*** Supplied material ***
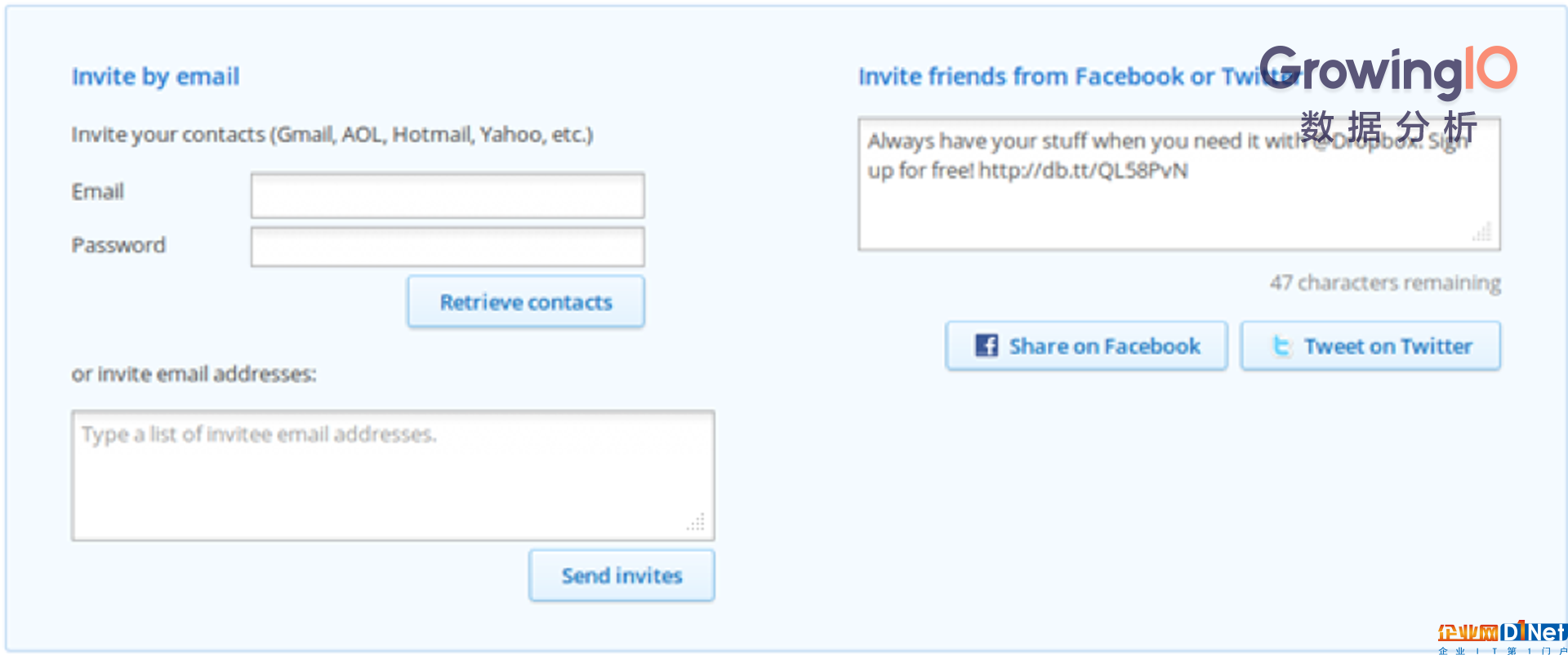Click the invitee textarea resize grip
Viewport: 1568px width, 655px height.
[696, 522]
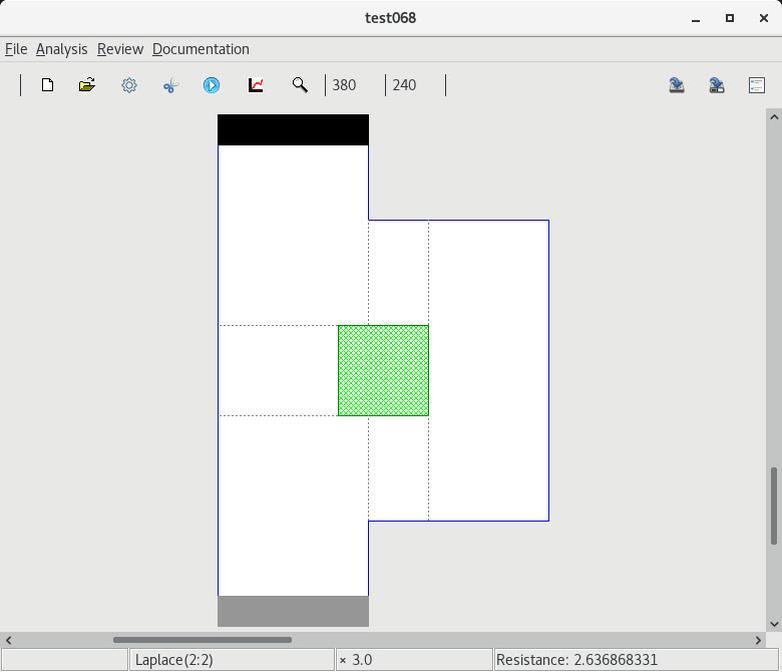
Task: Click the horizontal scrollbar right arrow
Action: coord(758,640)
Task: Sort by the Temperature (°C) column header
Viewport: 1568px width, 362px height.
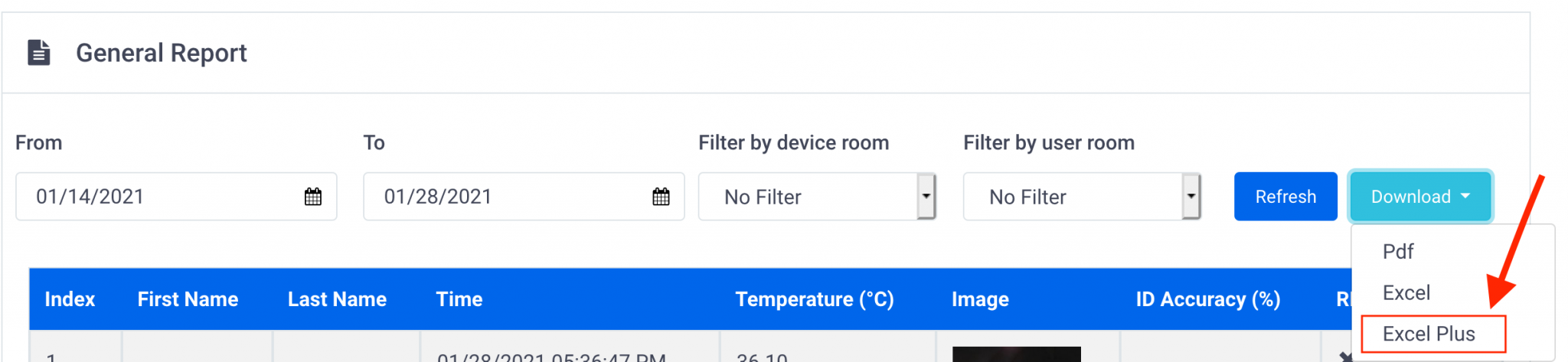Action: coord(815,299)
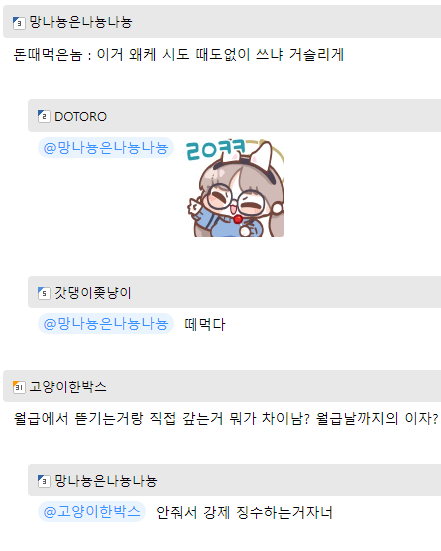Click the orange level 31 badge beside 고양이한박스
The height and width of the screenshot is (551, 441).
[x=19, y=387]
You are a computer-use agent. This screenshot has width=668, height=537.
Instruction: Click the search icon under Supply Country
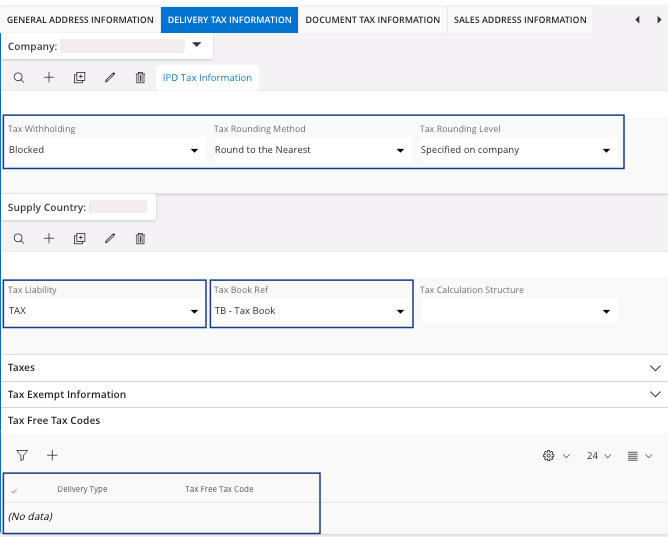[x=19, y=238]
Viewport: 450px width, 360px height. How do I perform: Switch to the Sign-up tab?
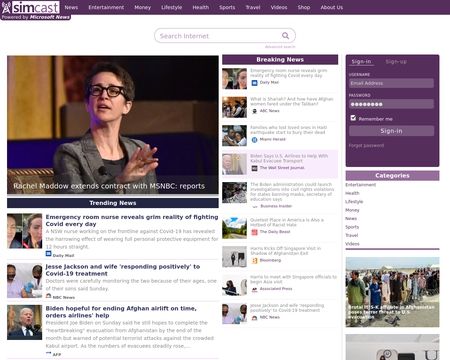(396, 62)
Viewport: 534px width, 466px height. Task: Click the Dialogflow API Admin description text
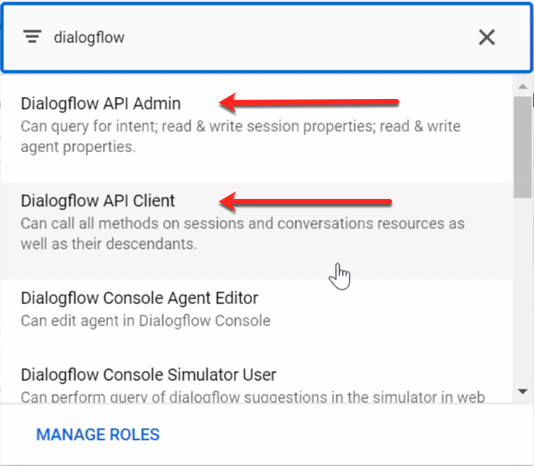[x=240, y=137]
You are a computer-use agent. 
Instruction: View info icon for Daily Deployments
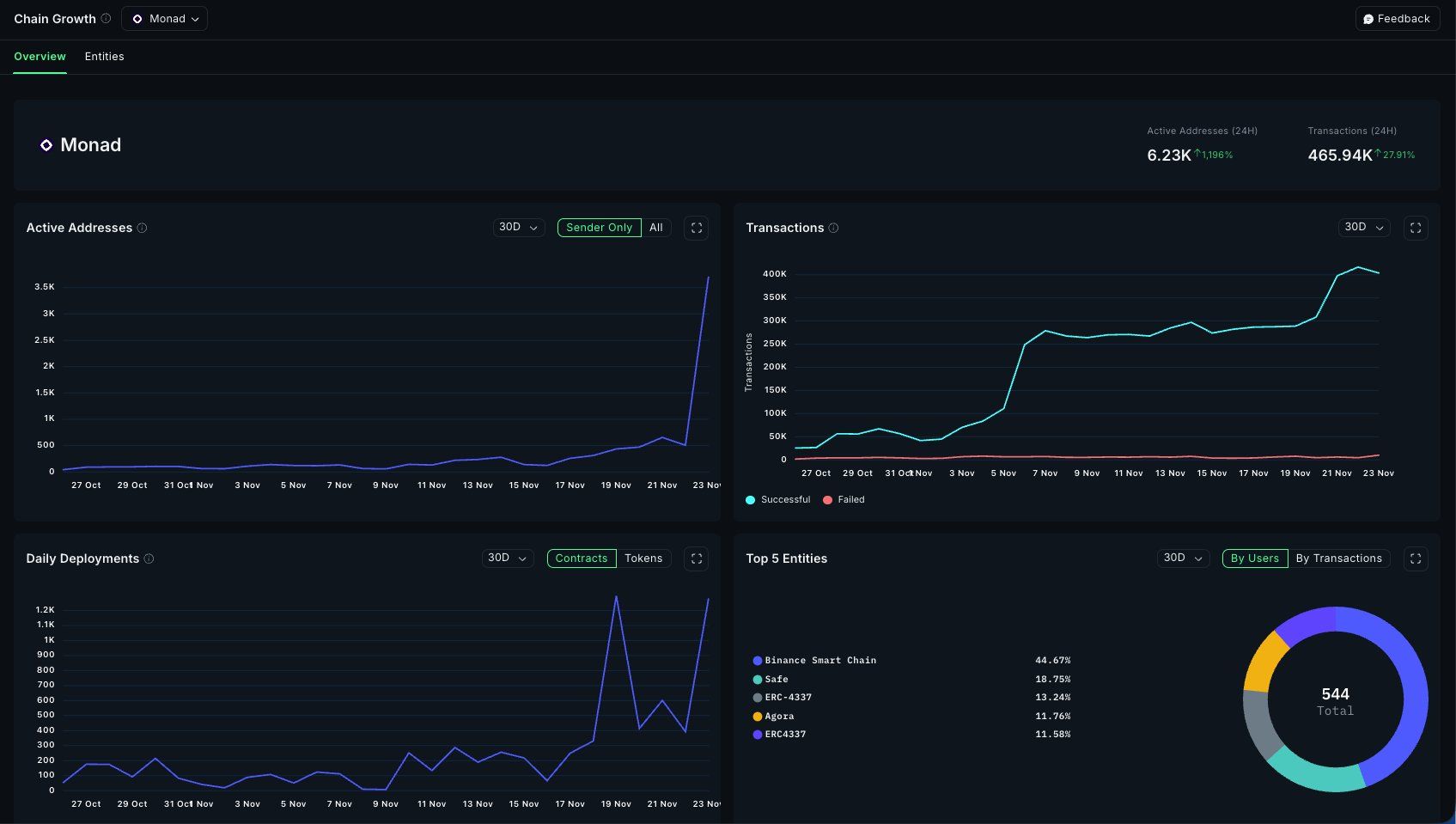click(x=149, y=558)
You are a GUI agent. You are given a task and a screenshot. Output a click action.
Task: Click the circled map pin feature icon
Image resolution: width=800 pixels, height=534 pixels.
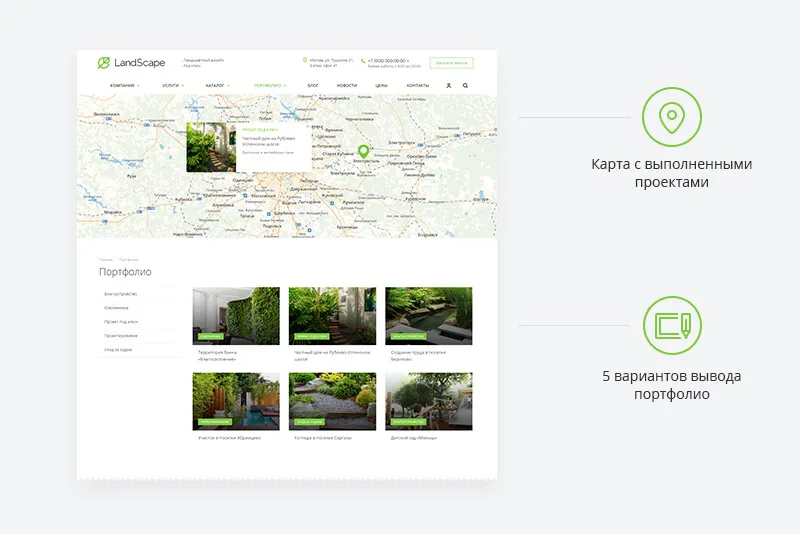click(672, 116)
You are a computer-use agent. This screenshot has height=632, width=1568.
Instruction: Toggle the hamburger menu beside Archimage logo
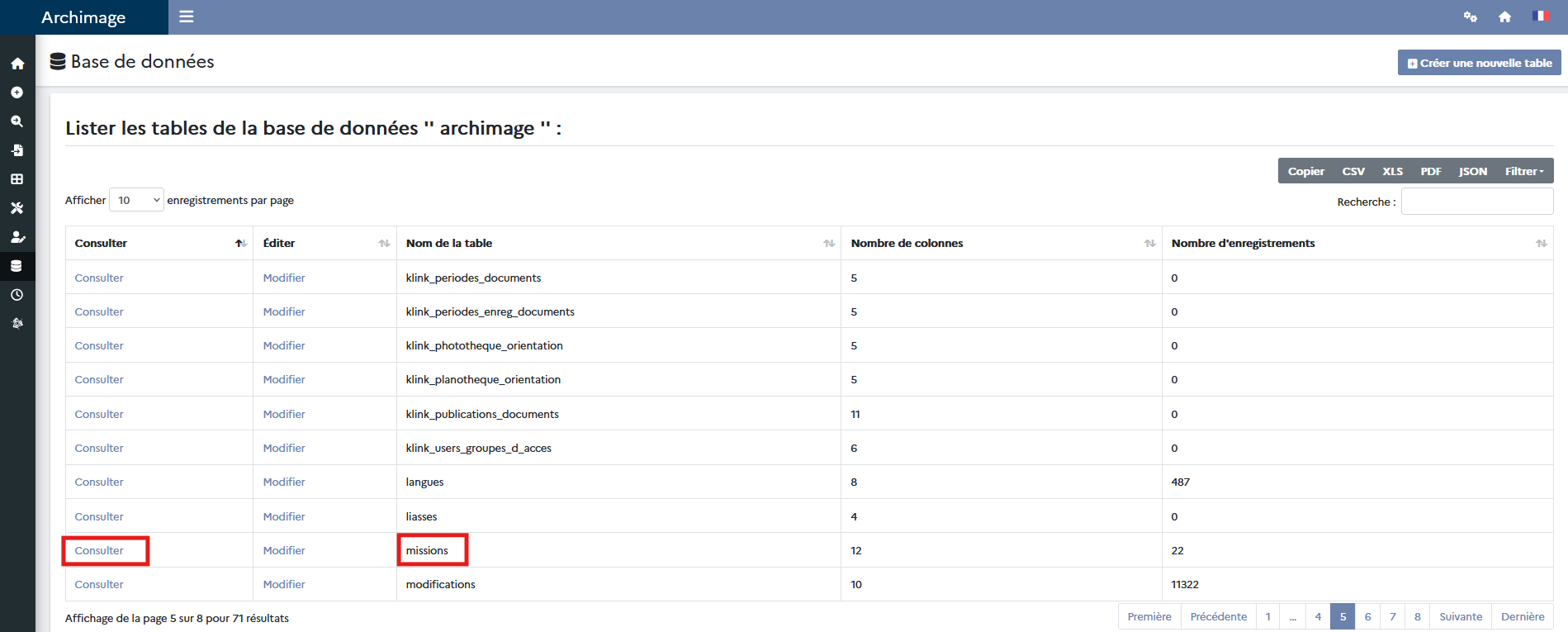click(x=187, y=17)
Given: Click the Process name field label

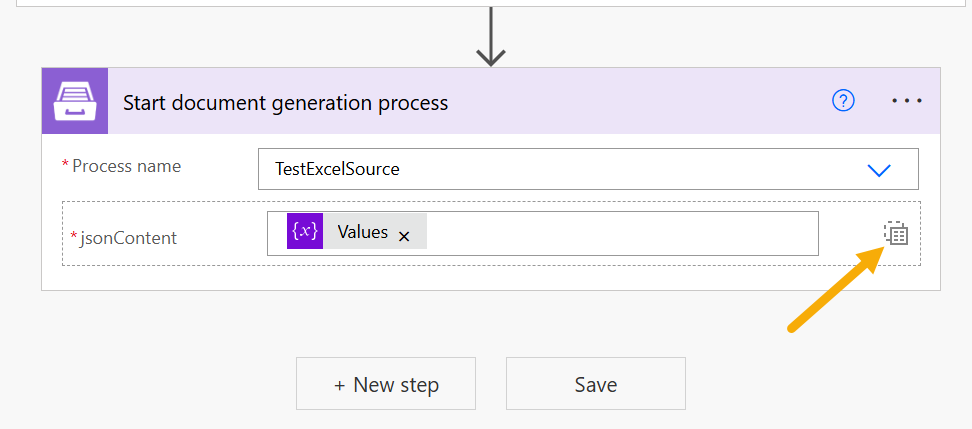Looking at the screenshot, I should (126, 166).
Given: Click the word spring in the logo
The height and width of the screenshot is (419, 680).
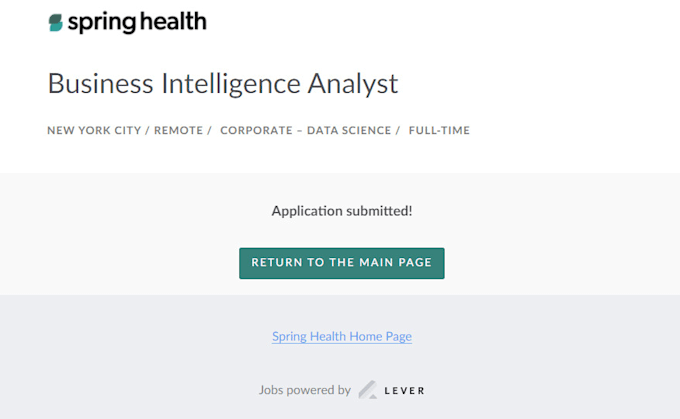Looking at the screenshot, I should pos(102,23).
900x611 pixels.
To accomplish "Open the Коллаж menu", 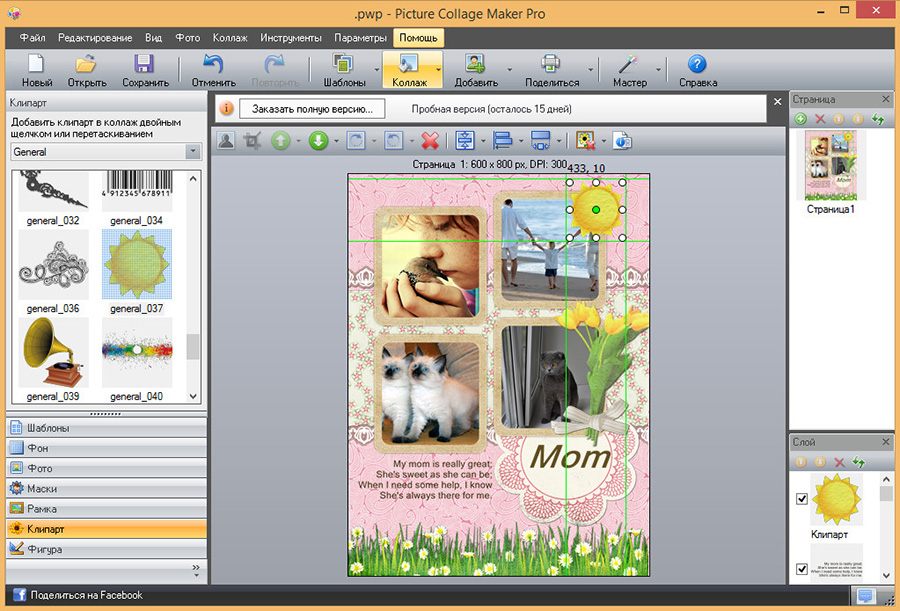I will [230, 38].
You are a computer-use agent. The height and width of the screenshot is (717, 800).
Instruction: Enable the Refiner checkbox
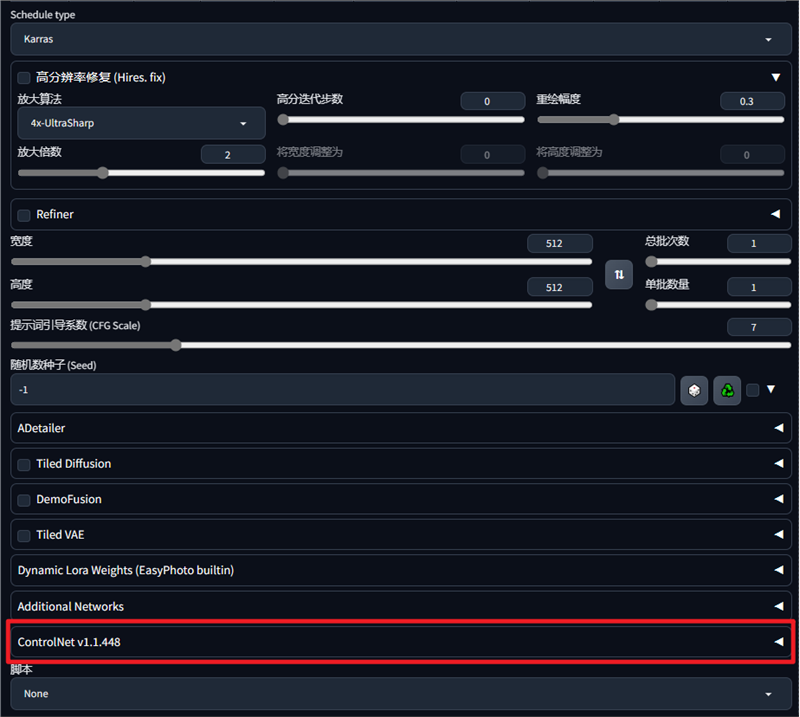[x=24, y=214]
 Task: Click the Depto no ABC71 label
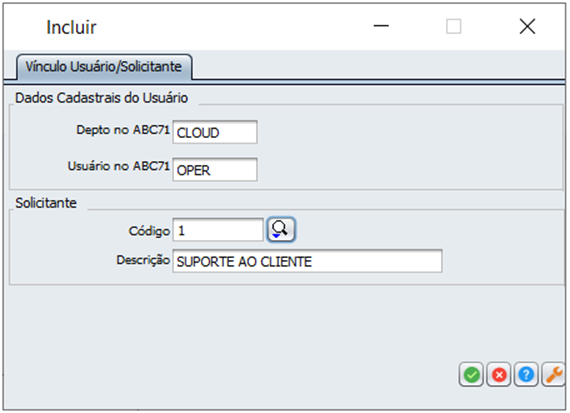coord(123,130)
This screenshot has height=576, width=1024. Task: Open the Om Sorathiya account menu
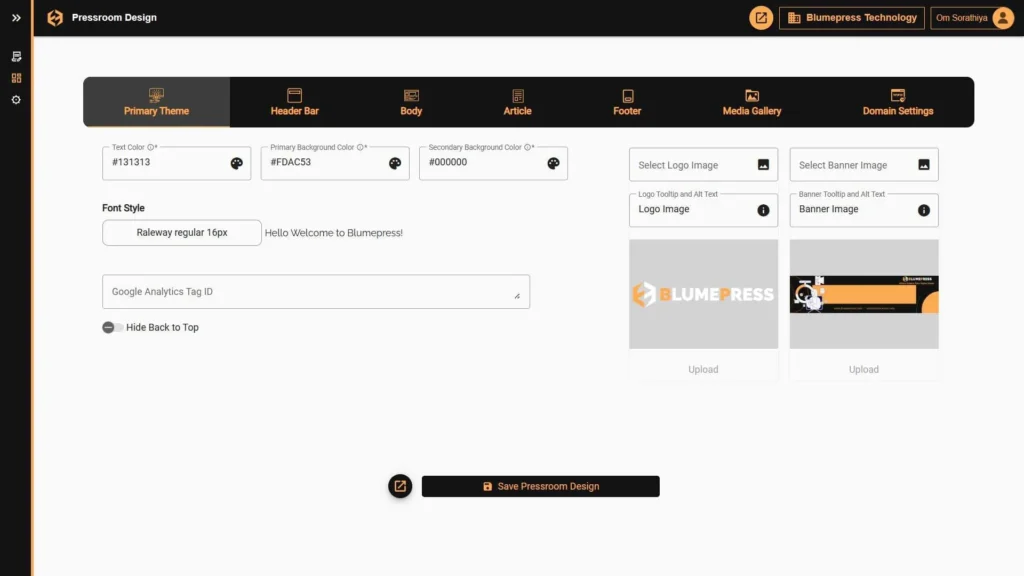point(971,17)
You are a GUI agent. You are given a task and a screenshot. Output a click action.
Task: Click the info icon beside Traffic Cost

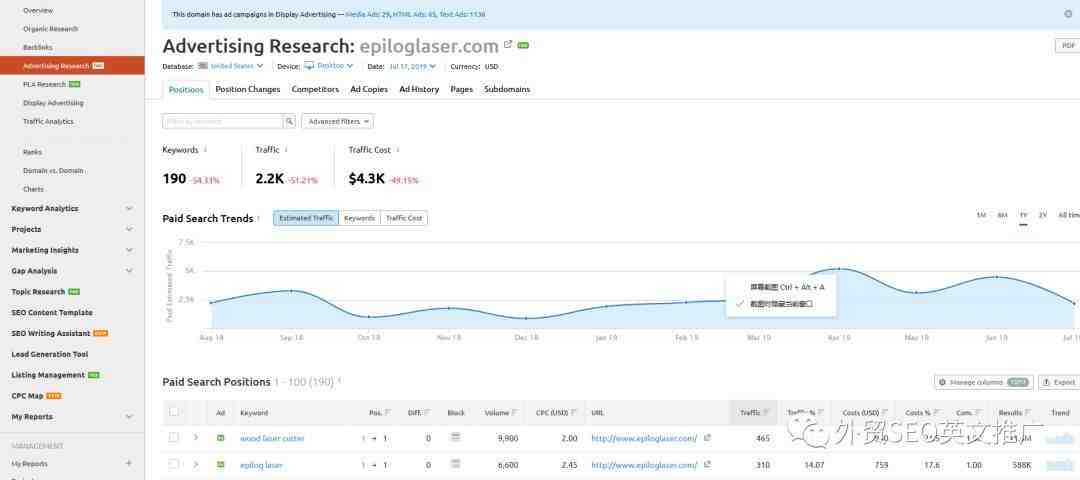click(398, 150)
*** End of Supplied material ***
§ **What to work on**
Copy out exactly, without any pictures, the lines above that begin at the one with "Instruction: Enable the Refiner checkbox" and end at the last line of the listing.

§ **Exercise answer**
Instruction: Enable the Refiner checkbox
[x=24, y=214]
 Task: Click the Depto no ABC71 label
coord(123,130)
This screenshot has height=576, width=1024. Task: Open the Om Sorathiya account menu
point(971,17)
You are a GUI agent. You are given a task and a screenshot. Output a click action.
Task: Click the info icon beside Traffic Cost

click(398, 150)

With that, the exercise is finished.